In 52 out of 54 scenarios examined (27 per model) the 10-year treatment failure rates were lower when TACTs were introduced compared to continued ACT deployment (Fig. 3; nearly all Mann–Whitney p values < 10−4; see Supplementary Figs. 20, 21). In the other two scenarios, both in a low-transmission setting (75% treatment coverage, 0.1% prevalence, baseline AL use, PSU model; and 25% treatment coverage, 0.1% prevalence, baseline DHA-PPQ use, MORU model) the simulations projected median prevalence levels below 0.05% after 10 years with median treatment failure rates of zero both for continued ACT use and switch to TACT. Thus, no scenarios showed any advantages of ACT deployment over TACT deployment–Supplementary Figs. 2228.
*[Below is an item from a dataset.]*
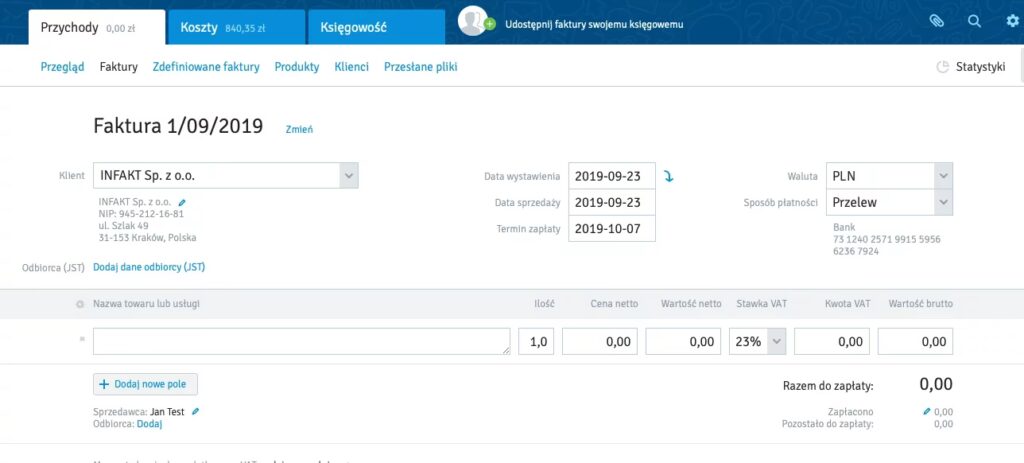The height and width of the screenshot is (463, 1024).
Task: Open search with magnifier icon
Action: [x=974, y=21]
Preventing drug resistance

The short-term benefits of a switch to TACTs (Fig. 1) are likely to be critically dependent on the initial conditions at year zero (the year of TACT introduction) and the expected evolutionary trajectories of drug resistance allele frequencies. Treatment failure and allele frequency dynamics are highly nonlinear and grow exponentially in their early phases (Supplementary Figs. 2934), suggesting that the timing of TACT introduction (i.e., as early as possible) could be critical to its long- and short-term success.

Following the standard scenarios (Fig. 1), switching to TACTs led to median artemisinin resistance allele frequencies ranging from 0.01 to 0.17 (across the two models and two TACTs) ten years after TACT deployment. If TACT introduction were delayed by three years, the median projected 10-year pfkelch13 580Y allele frequency ranged from 0.08 to 0.22 and shifted to 0.24 to 0.45 if TACT introduction were delayed by 5 years. This behavior is consistent between models across different prevalence settings although the magnitude of the effect over ten years differed between the models (Fig. 4A, B). In very low prevalence settings delays in TACT implementation could preclude elimination (Fig. 5).

Fig. 4: Increases in artemisinin resistance frequency due to late adoption of TACTs.
figure 4

Results are shown for the Mahidol–Oxford research unit model (top row) and the Penn State University model (bottom row), for three different prevalence levels (columns), fixing treatment coverage at 50%. In each panel, the x-axis shows the number of years of delay before a triple artemisinin-based combination therapy (TACT) is introduced, and the y axis shows the artemisinin-resistant allele’s frequency at year 10 (A) or treatment failure at year 10 (B). Boxplots show median and interquartile ranges (IQR) with whiskers extending to 1.5 times the IQR.

Fig. 5: Impact of TACT implementation delay on elimination prospects.
figure 5

Assuming a low-transmission setting with 0.1% Plasmodium falciparum parasite ratio (PfPR) where dihydroartemisinin-piperaquine is used as first-line therapy, we simulate a switch to artemether-lumefantrine-amodiaquine at year 0, assuming 50% treatment coverage. The probability of reaching elimination for each elimination threshold is given by the colored lines which indicate different delays in triple artemisinin-based combination therapy (TACT) adoption. Assuming no delay in switching to TACTs, the probability of attaining a PfPR of ≤0.01% was 96%. The corresponding probability is 56% when a 5-year delay in TACT implementation is imposed.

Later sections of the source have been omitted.